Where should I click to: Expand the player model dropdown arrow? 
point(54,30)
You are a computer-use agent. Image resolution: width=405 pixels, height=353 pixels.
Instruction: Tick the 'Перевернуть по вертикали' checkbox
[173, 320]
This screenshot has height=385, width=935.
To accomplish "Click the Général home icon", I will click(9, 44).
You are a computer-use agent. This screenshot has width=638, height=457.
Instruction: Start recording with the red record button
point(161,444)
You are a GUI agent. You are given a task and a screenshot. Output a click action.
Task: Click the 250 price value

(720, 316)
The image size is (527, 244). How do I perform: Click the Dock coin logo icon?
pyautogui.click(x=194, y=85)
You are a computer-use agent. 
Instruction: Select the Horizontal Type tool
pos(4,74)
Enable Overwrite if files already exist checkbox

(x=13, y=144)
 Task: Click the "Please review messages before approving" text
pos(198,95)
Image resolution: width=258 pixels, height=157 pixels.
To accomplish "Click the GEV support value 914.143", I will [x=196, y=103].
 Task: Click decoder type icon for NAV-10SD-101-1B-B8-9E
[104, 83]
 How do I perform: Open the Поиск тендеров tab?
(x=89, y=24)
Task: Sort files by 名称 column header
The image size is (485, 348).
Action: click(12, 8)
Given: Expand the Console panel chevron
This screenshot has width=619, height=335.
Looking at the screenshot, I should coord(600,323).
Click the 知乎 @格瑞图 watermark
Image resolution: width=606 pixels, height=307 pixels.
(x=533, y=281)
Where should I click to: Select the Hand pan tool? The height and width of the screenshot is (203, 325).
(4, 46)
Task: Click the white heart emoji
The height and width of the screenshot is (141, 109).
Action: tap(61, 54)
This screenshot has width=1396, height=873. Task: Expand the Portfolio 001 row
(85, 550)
...
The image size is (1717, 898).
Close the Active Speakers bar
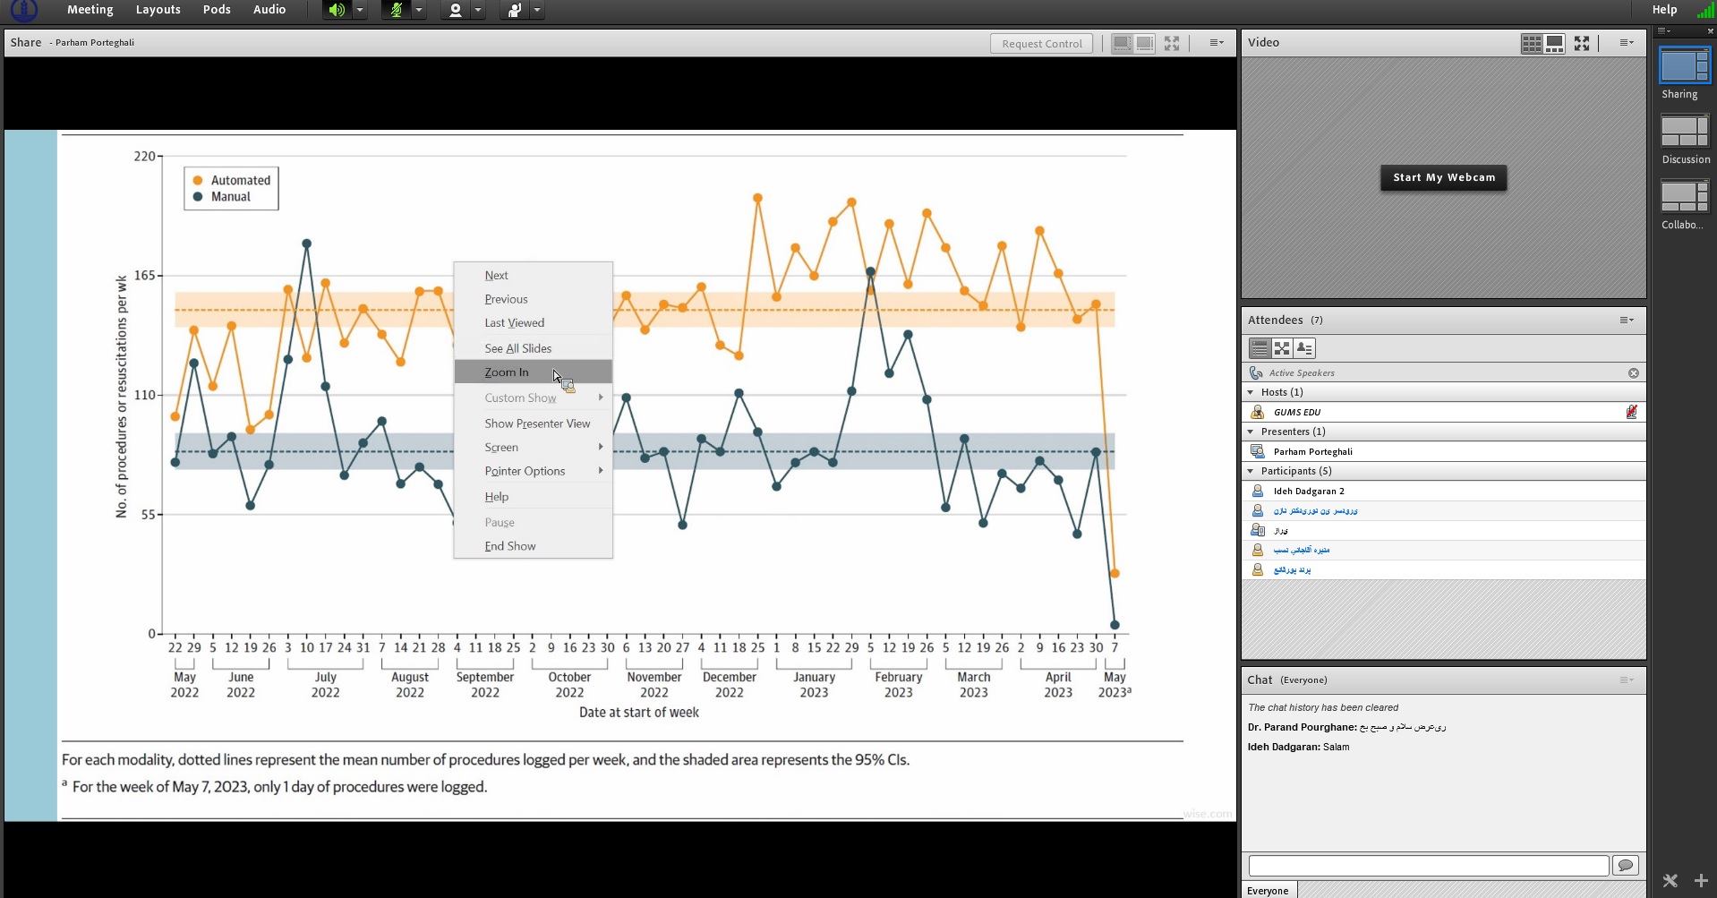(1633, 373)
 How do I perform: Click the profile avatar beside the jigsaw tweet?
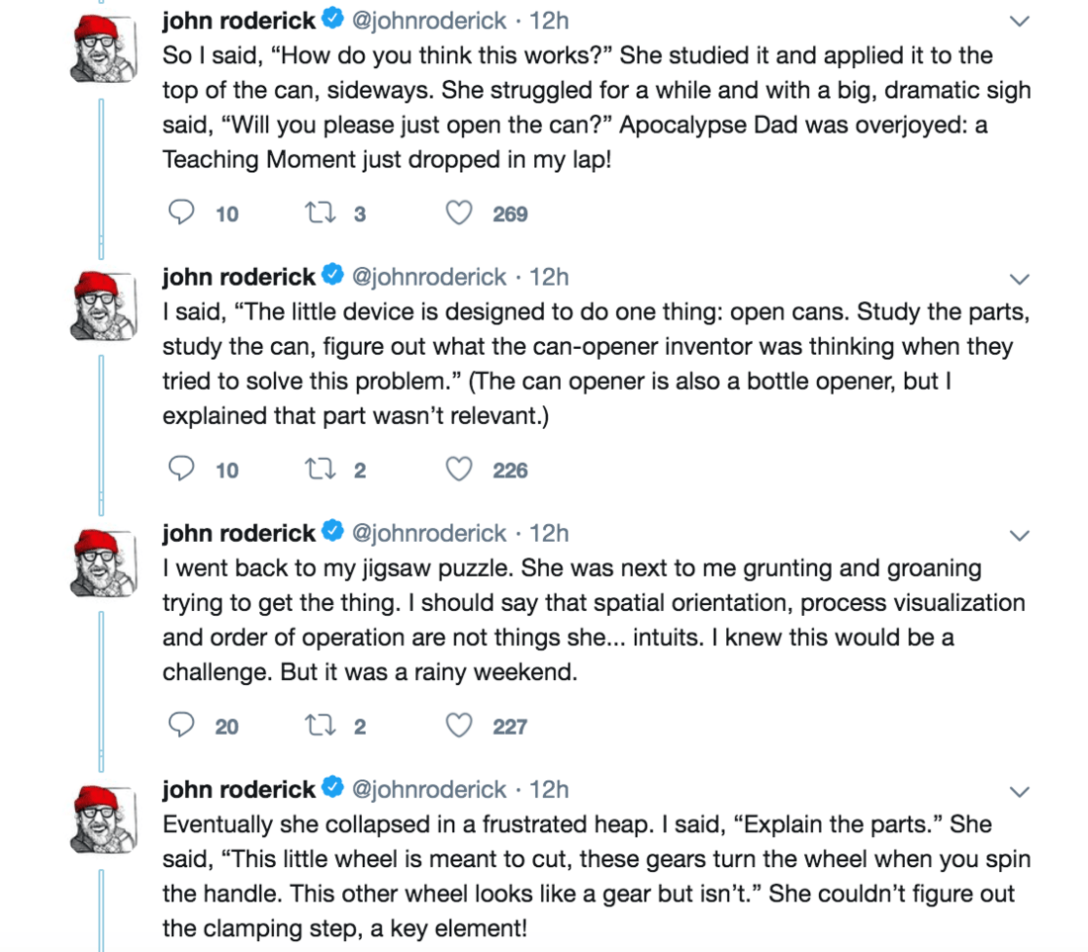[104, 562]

What the task asks.
Go through the records above and copy every line holding the word "accomplish".

Written answer.
To accomplish "Click the Général home icon", I will click(9, 44).
To accomplish "Click the GEV support value 914.143", I will [x=196, y=103].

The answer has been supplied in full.